T-cell acute lymphoblastic leukemia (T-ALL) is an aggressive hematologic malignancy with a high incidence of relapse. Here we show that Runt-related transcription factor 2, RUNX2 is upregulated in high-risk T-ALL with KMT2A rearrangements (KMT2A-R) or immature phenotype. In KMT2A-R cells, we identified RUNX2 as a direct target of the KMT2A chimeras, while it reciprocally binds the KMT2A promoter, establishing a regulatory feed-forward mechanism. Notably, RUNX2 is required for survival in immature and KMT2A-R T-ALL in vitro and in vivo. We report a direct transcriptional regulation of CXCR4 signaling by RUNX2, which thereby promotes cell migration and adhesion. Functionally, RUNX2 impacts T-ALL cell homing and exacerbates T-ALL progression to medullary and extramedullary sites. We demonstrate that RUNX2 enables these energy-demanding processes by increasing metabolic activity in T-ALL cells through positive regulation of both glycolysis and oxidative phosphorylation. Concurrently, RUNX2 upregulation results in increased mitochondrial dynamics and biogenesis in T-ALL cells.
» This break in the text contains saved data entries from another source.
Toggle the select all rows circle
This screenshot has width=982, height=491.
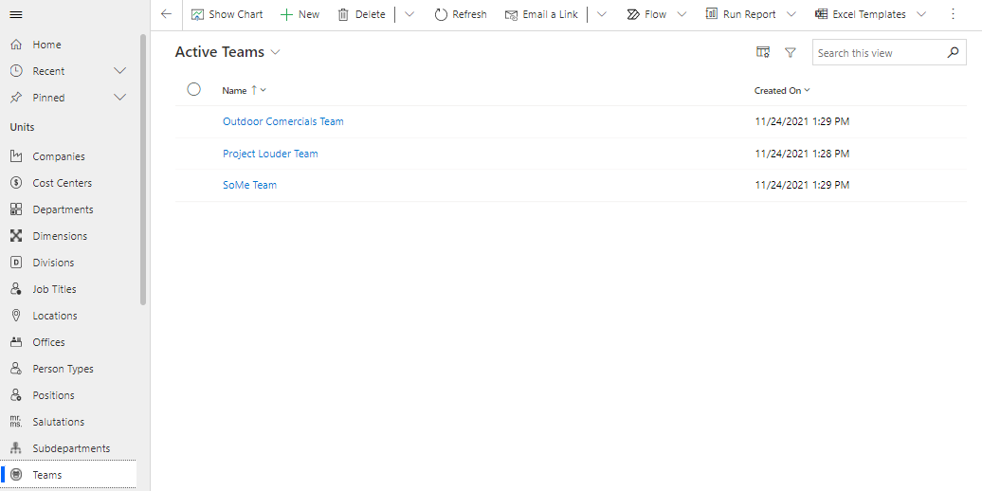pyautogui.click(x=194, y=89)
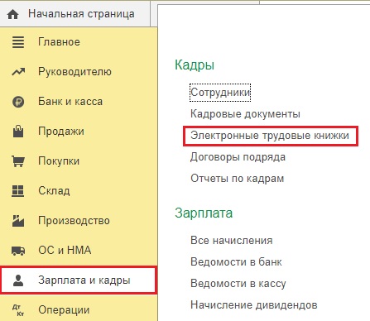Click the ruble coin icon for Банк и касса
Image resolution: width=370 pixels, height=321 pixels.
pyautogui.click(x=18, y=102)
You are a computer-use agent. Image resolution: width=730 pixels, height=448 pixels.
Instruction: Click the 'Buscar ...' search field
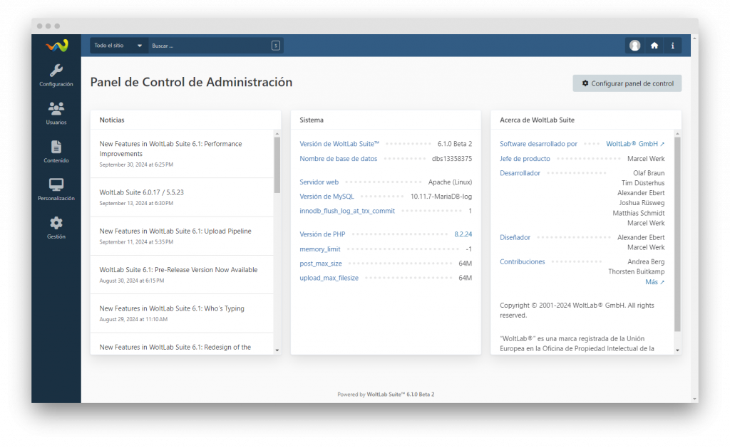point(210,46)
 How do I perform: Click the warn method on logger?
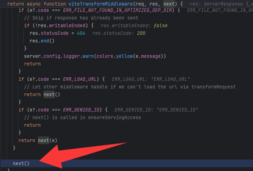click(x=88, y=56)
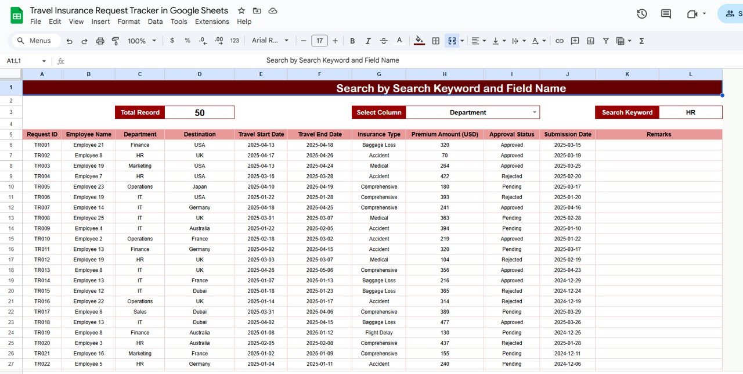This screenshot has width=743, height=374.
Task: Open version history
Action: (x=642, y=13)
As a proof of concept, immature and KMT2A-R T-ALL cells are vulnerable to pharmacological targeting of the interaction of RUNX2 with its co-factor CBFß. In conclusion, we identify RUNX2 a dependency factor in immature and KMT2A-R T-ALL that regulates cell metabolism and disease progression Overall design: Examination of transcriptional changes upon in Runx2fl/fl;CreER T2tg mouse bone marrow progenitor compared to cells that were transformed in vitro by KMT2A-MLLT1 retroviral transduction. In vitro transformation of mouse progenitor cells was performed on lineage depleted (Runx2fl/fl CreErt2tg/+) BM cells that were transduced with KMT2A-MLLT1-eGFP expressing retrovirus. To achieve complete Runx2 knockout, cells were treated with 400 nM 4-hydroxytamoxifen (4-OHT) for 24 hours.